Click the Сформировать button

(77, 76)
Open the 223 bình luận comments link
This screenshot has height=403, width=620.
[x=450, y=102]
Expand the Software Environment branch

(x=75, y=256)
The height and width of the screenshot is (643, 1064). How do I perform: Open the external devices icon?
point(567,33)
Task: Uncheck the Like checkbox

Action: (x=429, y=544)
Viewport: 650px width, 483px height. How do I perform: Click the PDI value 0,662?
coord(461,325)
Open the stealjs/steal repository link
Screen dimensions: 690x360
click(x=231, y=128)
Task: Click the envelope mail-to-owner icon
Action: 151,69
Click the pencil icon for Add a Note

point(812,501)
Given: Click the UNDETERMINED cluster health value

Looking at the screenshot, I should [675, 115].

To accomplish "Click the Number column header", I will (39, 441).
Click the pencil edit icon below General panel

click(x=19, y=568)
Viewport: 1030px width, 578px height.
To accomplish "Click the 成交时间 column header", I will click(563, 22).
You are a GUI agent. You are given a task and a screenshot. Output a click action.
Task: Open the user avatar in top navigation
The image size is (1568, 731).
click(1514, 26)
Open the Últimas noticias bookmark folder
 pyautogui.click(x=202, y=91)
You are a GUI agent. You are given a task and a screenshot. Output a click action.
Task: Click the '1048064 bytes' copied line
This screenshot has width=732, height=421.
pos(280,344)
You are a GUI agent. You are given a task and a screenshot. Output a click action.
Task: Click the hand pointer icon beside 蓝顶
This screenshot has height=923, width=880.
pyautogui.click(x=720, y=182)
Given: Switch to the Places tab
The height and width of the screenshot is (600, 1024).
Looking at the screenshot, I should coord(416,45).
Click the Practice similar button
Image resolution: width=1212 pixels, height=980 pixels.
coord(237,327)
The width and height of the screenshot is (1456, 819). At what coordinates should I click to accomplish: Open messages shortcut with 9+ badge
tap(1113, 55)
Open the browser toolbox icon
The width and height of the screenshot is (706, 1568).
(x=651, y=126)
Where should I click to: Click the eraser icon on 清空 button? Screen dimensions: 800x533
********
What you need to do → Rewrite the listing above, switching every "GUI agent" to "screen assistant" and leaving everything else unchanged.

Complete answer →
Click the Сформировать button

(77, 76)
Open the 223 bình luận comments link
This screenshot has height=403, width=620.
[x=450, y=102]
Expand the Software Environment branch

(x=75, y=256)
The height and width of the screenshot is (643, 1064). How do I perform: Open the external devices icon?
point(567,33)
Task: Uncheck the Like checkbox

Action: (x=429, y=544)
Viewport: 650px width, 483px height. How do I perform: Click the PDI value 0,662?
coord(461,325)
Open the stealjs/steal repository link
Screen dimensions: 690x360
click(x=231, y=128)
Task: Click the envelope mail-to-owner icon
Action: 151,69
Click the pencil icon for Add a Note

point(812,501)
Given: Click the UNDETERMINED cluster health value

Looking at the screenshot, I should [675, 115].

To accomplish "Click the Number column header", I will (39, 441).
Click the pencil edit icon below General panel

click(x=19, y=568)
Viewport: 1030px width, 578px height.
To accomplish "Click the 成交时间 column header", I will click(563, 22).
You are a screen assistant. You are given a task and a screenshot. Output a click action.
Task: Open the user avatar in top navigation
The image size is (1568, 731).
click(1514, 26)
Open the Últimas noticias bookmark folder
 pyautogui.click(x=202, y=91)
You are a screen assistant. You are given a task and a screenshot. Output a click action.
Task: Click the '1048064 bytes' copied line
This screenshot has width=732, height=421.
pos(280,344)
You are a screen assistant. You are given a task and a screenshot. Output a click action.
Task: Click the hand pointer icon beside 蓝顶
This screenshot has height=923, width=880.
pyautogui.click(x=720, y=182)
Given: Switch to the Places tab
The height and width of the screenshot is (600, 1024).
Looking at the screenshot, I should coord(416,45).
Click the Practice similar button
Image resolution: width=1212 pixels, height=980 pixels.
coord(237,327)
The width and height of the screenshot is (1456, 819). At what coordinates should I click to accomplish: Open messages shortcut with 9+ badge
tap(1113, 55)
Open the browser toolbox icon
The width and height of the screenshot is (706, 1568).
(x=651, y=126)
Where should I click to: Click the eraser icon on 清空 button? Screen dimensions: 800x533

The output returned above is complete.